=== Source data ===

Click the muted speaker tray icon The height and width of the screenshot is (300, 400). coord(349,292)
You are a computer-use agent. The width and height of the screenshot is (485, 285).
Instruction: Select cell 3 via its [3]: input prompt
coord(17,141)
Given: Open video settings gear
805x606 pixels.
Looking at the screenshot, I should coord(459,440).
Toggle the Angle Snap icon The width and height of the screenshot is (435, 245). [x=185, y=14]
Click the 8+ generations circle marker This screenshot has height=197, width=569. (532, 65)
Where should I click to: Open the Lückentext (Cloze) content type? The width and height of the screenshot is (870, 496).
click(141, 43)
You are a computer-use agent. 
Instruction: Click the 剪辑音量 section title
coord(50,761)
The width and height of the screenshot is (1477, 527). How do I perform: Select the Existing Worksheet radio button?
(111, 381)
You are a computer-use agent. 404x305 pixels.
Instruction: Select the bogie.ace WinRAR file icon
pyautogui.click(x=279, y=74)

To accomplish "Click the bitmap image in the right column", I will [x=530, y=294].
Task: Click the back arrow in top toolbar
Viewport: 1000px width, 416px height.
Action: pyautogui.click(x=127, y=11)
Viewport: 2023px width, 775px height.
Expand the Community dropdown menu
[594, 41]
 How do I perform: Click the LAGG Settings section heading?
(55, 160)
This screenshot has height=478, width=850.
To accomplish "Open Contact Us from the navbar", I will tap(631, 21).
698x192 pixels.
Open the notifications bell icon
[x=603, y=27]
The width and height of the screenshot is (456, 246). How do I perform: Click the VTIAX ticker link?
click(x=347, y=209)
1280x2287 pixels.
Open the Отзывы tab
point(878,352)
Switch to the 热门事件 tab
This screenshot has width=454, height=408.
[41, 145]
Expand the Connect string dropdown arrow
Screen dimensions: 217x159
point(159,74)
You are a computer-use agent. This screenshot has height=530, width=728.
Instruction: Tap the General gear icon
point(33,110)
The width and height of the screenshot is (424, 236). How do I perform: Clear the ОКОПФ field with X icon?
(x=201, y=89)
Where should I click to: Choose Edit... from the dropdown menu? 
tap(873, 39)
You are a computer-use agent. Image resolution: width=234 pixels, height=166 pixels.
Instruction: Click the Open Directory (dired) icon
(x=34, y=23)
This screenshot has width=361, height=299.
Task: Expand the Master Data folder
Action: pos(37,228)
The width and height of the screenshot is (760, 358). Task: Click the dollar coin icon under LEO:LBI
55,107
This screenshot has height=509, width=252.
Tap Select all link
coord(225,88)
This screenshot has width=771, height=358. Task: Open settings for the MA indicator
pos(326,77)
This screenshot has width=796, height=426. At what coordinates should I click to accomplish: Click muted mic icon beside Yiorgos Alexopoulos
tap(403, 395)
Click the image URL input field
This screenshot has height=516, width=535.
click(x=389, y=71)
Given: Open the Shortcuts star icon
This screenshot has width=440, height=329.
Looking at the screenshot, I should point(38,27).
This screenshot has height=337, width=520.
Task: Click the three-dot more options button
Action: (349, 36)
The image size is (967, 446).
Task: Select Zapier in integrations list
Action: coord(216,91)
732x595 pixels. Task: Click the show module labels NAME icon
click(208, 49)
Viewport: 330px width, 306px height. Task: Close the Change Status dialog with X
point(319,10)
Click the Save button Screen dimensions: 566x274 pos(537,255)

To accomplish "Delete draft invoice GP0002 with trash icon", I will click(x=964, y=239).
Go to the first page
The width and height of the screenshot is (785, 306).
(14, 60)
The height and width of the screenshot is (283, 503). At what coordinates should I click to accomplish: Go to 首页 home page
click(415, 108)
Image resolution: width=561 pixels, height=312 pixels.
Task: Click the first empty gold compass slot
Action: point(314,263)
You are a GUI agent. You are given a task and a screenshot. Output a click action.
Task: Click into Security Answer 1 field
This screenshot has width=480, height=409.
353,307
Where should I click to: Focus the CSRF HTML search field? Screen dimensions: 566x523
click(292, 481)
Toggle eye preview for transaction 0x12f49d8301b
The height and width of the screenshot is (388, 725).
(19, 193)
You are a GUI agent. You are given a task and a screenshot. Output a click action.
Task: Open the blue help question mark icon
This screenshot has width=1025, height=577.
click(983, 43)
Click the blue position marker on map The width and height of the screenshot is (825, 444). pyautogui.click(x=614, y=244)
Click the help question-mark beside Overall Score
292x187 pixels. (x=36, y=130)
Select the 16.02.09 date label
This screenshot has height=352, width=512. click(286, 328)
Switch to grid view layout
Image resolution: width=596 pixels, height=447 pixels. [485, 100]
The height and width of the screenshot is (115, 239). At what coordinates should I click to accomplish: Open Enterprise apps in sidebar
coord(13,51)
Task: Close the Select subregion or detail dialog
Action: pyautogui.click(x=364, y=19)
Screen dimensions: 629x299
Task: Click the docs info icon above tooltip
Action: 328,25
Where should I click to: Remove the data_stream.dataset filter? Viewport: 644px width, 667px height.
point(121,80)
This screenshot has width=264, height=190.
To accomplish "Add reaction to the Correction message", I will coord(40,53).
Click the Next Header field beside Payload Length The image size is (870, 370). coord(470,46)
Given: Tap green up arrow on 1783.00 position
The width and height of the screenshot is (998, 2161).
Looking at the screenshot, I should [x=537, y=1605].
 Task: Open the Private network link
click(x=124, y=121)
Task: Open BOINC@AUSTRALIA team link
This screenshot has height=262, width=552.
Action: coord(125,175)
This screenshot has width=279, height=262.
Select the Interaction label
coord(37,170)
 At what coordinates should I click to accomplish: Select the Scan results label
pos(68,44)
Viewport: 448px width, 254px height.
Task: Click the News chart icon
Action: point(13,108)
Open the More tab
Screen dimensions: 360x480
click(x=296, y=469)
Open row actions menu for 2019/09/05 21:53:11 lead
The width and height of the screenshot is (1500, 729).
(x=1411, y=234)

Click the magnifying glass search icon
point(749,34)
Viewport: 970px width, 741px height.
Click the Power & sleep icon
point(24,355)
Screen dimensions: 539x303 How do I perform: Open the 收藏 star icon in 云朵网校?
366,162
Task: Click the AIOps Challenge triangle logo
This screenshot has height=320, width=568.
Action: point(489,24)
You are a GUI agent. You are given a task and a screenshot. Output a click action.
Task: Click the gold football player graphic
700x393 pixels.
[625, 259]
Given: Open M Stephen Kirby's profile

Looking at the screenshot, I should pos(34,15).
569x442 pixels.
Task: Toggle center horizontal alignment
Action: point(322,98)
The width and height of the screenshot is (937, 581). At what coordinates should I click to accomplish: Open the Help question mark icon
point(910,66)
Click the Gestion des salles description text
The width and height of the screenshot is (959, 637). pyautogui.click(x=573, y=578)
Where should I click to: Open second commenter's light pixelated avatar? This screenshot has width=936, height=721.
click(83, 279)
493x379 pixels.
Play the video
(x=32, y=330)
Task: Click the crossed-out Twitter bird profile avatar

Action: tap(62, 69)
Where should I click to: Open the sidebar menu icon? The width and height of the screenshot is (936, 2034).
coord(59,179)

===

All lines from the top of the data through the line containing "Given: Open video settings gear" need to be retyped exactly, and nothing more.

**Result of this exercise:**
Click the muted speaker tray icon The height and width of the screenshot is (300, 400). coord(349,292)
You are a computer-use agent. The width and height of the screenshot is (485, 285).
Instruction: Select cell 3 via its [3]: input prompt
coord(17,141)
Given: Open video settings gear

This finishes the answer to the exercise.